Bundestag beschließt umfassende Änderungen im Energiewirtschaftsrecht – wichtige Neuerungen für das E-Handwerk
24.11.2025
Am 13. November 2025 hat der Bundestag das Gesetz zur Änderung des Energiewirtschaftsrechts zur Stärkung des Verbraucherschutzes im Energiebereich verabschiedet. Ziel des Gesetzespakets ist die Umsetzung europäischer Vorgaben sowie die Modernisierung und Harmonisierung zahlreicher energierechtlicher Bestimmungen.

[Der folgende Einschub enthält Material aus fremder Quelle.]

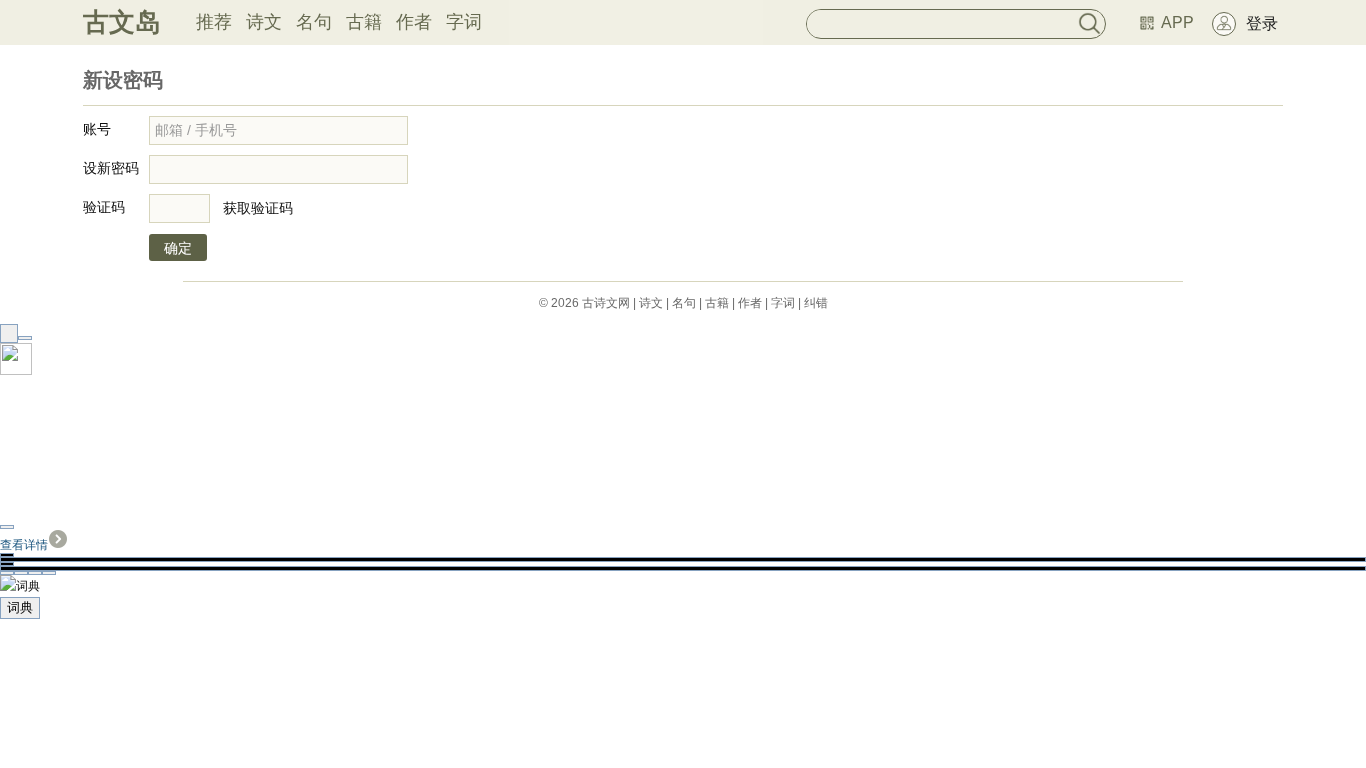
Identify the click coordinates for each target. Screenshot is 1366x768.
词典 (20, 607)
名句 (314, 22)
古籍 (364, 22)
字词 (464, 22)
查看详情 (24, 545)
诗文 (264, 22)
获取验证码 (258, 208)
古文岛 (122, 22)
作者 (414, 22)
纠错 (816, 303)
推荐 (214, 22)
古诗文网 (606, 303)
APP (1177, 22)
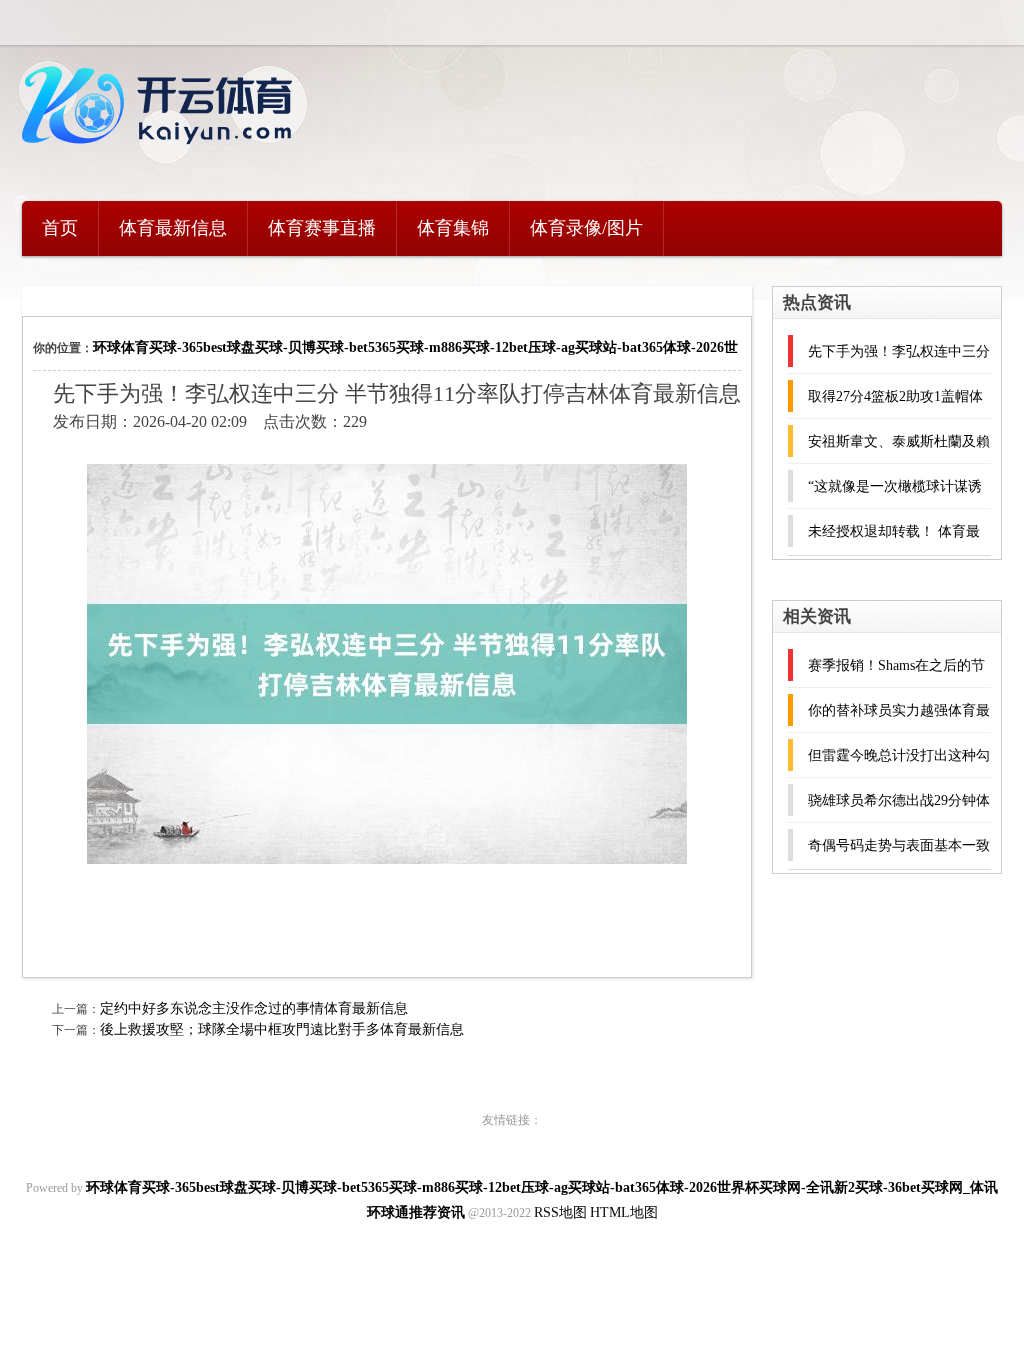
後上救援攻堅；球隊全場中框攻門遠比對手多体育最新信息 (282, 1029)
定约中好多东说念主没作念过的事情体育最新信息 (254, 1008)
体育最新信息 (173, 228)
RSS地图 (560, 1212)
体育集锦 (453, 228)
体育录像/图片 (586, 228)
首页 (60, 228)
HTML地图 (624, 1212)
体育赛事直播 (322, 228)
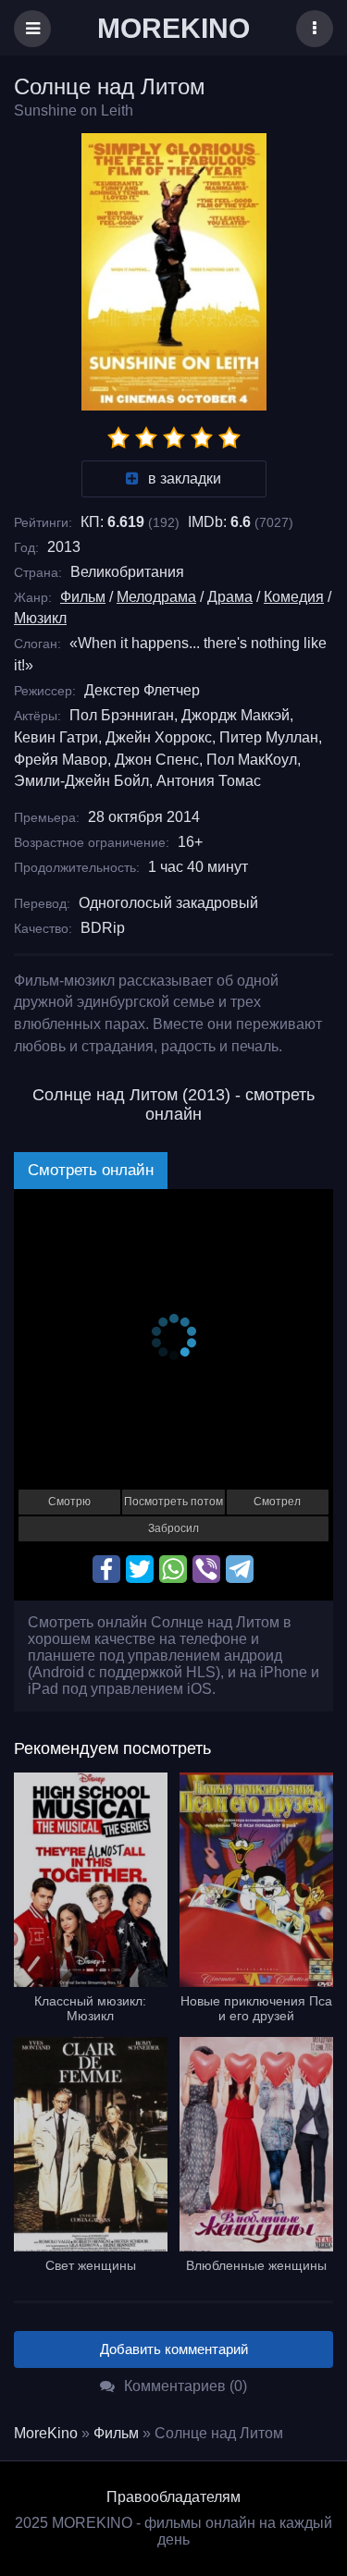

Es betrifft unter anderem das Energiewirtschaftsgesetz (EnWG), das Messstellenbetriebsgesetz (MsbG), das Erneuerbare-Energien-Gesetz (EEG), das Energiefinanzierungsgesetz (EnFG) sowie mehr als zwei Dutzend weitere Gesetze und Verordnungen.
Die Änderungen treten am Tag nach der Verkündung im Bundesgesetzblatt in Kraft. Für das Elektrohandwerk sind insbesondere die folgenden Punkte von Bedeutung:
Übergangsregelung für „Kundenanlagen“ (§ 118 Abs. 7 EnWG)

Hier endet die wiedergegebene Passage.